» Work task:
The response must reproduce exactly every line of the material below holding the word "will".

» Material for this task:
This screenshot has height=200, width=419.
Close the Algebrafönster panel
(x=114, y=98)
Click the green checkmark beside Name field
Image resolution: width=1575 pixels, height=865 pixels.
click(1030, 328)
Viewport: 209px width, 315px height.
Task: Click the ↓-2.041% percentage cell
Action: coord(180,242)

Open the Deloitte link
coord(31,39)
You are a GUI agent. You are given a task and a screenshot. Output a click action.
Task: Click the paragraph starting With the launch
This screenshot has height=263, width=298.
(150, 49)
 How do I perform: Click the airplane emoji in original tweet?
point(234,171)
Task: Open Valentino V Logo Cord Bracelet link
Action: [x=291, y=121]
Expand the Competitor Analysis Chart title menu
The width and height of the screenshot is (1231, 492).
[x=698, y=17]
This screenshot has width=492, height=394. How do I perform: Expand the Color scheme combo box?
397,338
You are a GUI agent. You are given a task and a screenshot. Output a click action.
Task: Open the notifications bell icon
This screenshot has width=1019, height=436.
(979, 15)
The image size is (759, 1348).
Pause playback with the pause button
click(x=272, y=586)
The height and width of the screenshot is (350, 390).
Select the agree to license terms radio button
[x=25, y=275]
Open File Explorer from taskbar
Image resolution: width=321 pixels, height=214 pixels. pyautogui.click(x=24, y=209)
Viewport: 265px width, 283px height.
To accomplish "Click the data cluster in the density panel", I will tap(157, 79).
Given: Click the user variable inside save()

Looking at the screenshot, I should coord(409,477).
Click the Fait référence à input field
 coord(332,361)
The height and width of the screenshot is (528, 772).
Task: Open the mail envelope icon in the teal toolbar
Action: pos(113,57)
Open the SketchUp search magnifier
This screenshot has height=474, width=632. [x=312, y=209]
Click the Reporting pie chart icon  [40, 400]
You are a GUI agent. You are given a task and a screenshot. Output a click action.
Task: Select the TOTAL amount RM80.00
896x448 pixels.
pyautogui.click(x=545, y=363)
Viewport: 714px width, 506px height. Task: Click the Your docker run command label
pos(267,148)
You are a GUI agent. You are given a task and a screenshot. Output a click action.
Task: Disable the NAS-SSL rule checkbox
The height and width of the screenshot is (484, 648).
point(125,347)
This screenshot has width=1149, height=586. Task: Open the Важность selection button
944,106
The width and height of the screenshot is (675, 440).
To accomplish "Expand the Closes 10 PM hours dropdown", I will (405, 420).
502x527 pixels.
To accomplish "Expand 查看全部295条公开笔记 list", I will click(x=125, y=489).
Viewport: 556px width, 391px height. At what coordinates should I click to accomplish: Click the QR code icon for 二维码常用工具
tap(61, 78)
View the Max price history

» Response to the task:
To accomplish "Click the data cluster in the density panel", I will tap(157, 79).
To accomplish "Expand the Closes 10 PM hours dropdown", I will (405, 420).
To accomplish "Expand 查看全部295条公开笔记 list", I will click(x=125, y=489).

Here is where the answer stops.